We agree with the Supreme Court's determination to direct dismissal of the tort causes of action asserted against the defendants Nassau University Medical Center (hereinafter NUMC), Nassau Health Care Corporation (hereinafter NHCC), NUMC's employees, and Martin Diamond, since no notice of claim was served upon NHCC (see General Municipal Law §§ 50-e[1][a]; 50-i[1]; Public Authorities Law § 3415[1]). The remaining claims against those defendants, sounding largely in discrimination, failed to state a cause of action as they are premised on laws that do not provide for individual liability, or failed to set forth adequate factual allegations in support of the claims (see CPLR 3211[a][7]).

Similarly, dismissal was properly directed with respect to the causes of action alleging prima facie tort, defamation, and abuse of process against the defendants Tamara I. Shashiashvili and Gulnara G. Chickvaidze, as executor of the estate of Iveri Shashiashvili, as those causes of action were time-barred (see CPLR 215[3]). The remaining causes of action asserted against those defendants, sounding in discrimination, tortious interference with contractual relations and prospective economic advantage, fraud, and unjust enrichment, were not supported by allegations establishing the requisite elements of those causes of action (see CPLR 3211[a][7]).

We also agree with the Supreme Court's determination directing dismissal of the discrimination, breach of contract, and fraud causes of action asserted against the defendants NYCOM, New York Institute of Technology, and their employees because those causes of action in actuality challenged the administrative determination expelling the plaintiff from NYCOM, and therefore, should have been asserted in a proceeding pursuant to CPLR article 78 within four months after the challenged determination became final and binding (see CPLR 7806; Dawson v New York Univ., 160 AD3d 555; Alrqiq v New York Univ., 127 AD3d 674; Miyahara v Majsak, 117 AD3d 812; Padiyar v Albert Einstein Coll. of Medicine of Yeshiva Univ., 73 AD3d 634). Since the plaintiff challenged the determination long after the expiration of the four-month statute of limitations applicable to CPLR article 78 proceedings, these causes of action were time-barred (see Clogher v New York Med. Coll., 112 AD3d 574,576). In any event, the allegations in the amended complaint were insufficient to support the claims (see CPLR 3211[a][7]).

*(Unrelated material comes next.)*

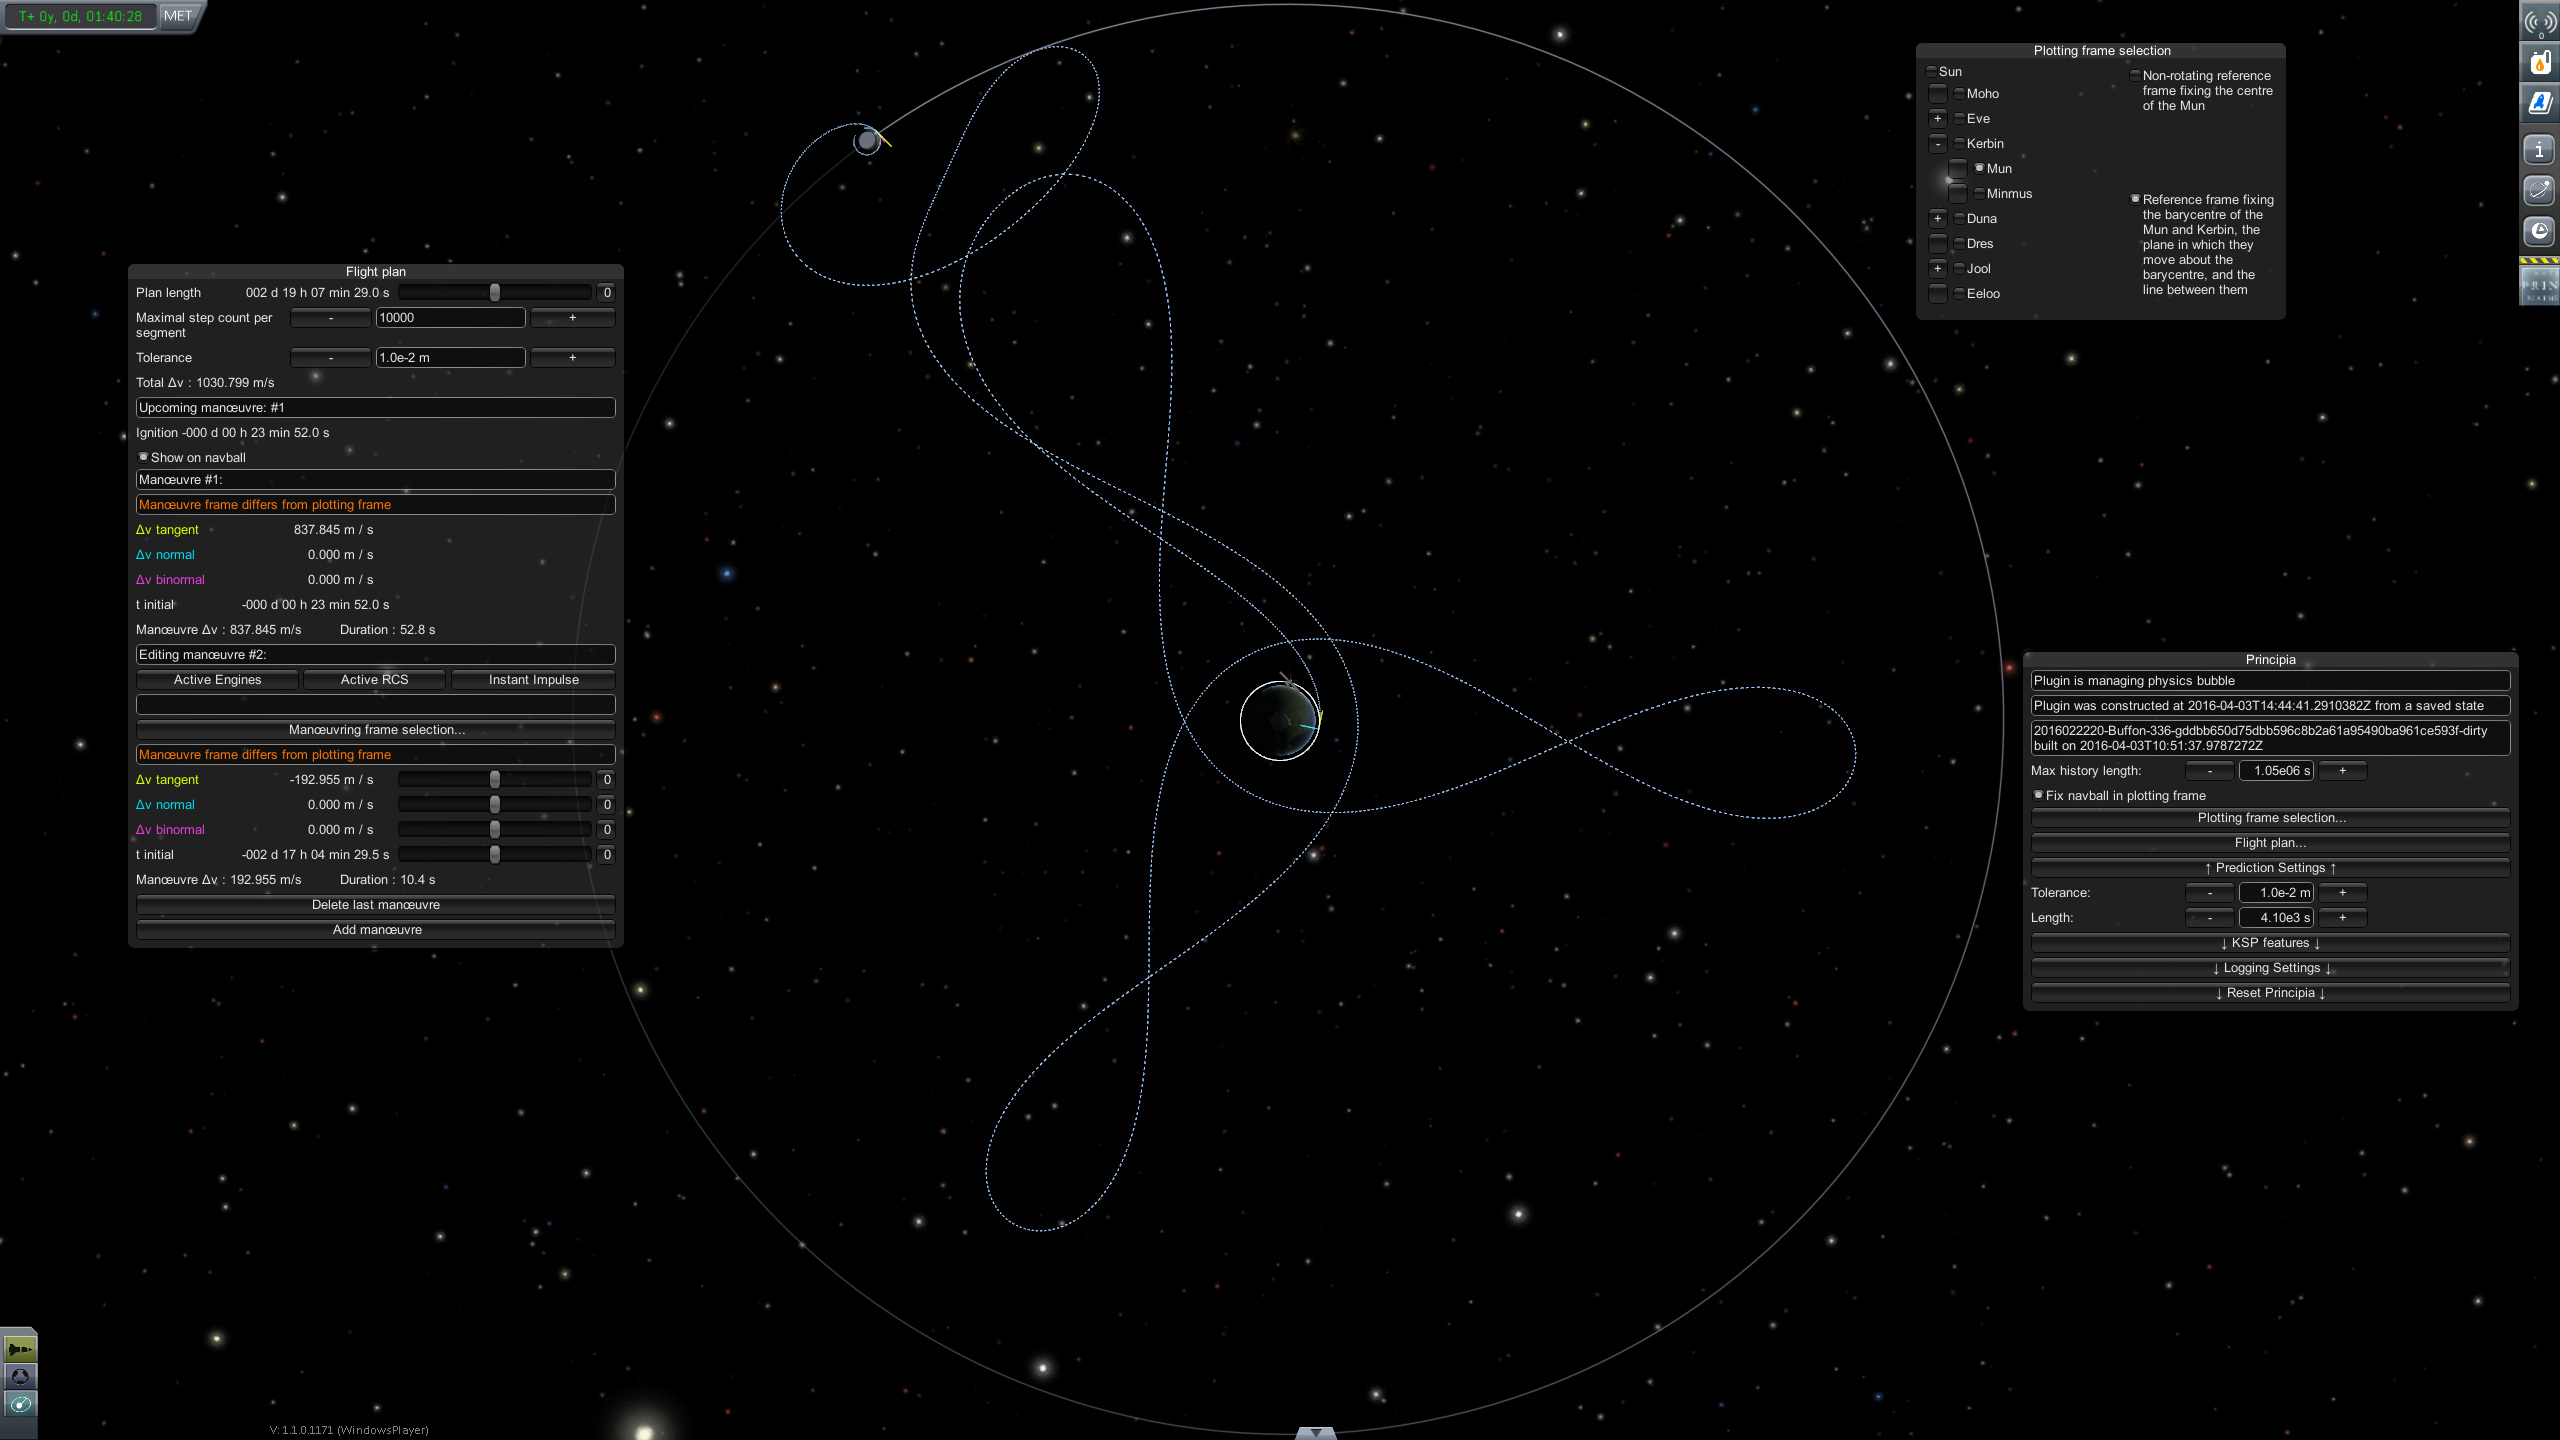Click the green staging rocket icon

pos(19,1350)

Dismissal of the tenth cause of action, seeking to recover damages for "gross negligence in breach of contract," was properly directed, since causes of action "based on negligent or grossly negligent performance of a contract are not cognizable" (Pacnet Network Ltd. v KDDI Corp., 78 AD3d 478,479; see MLB Constr. Servs., LLC v Lake Ave. Plaza, LLC, 156 AD3d 983, 985; Megaris Furs v Gimbel Bros., 172 AD2d 209, 211).

Dismissal of the twentieth cause of action, sounding in defamation against NYCOM employee Mary Ann Achtziger, as time-barred was properly directed (see CPLR 215[3]; Tyk v Brooklyn Community Bd. 12, 166 AD3d 708, 710).

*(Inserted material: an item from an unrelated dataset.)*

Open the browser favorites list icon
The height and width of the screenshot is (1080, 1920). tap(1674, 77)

The Supreme Court providently exercised its discretion in denying those branches of the plaintiff's cross motion which were to strike certain material submitted on the motions or, in the alternative, for leave to submit surreply papers. The court did not consider the challenged material in reaching its determination, and the plaintiff did not demonstrate good cause for the submission of surreply papers (see CPLR 2214; see generally Zhuoya Luo v Wensheng Wang, 176 AD3d 1016, 1018).

The plaintiff's remaining contentions are without merit.

MASTRO, J.P., CHAMBERS, HINDS-RADIX and IANNACCI, JJ., concur.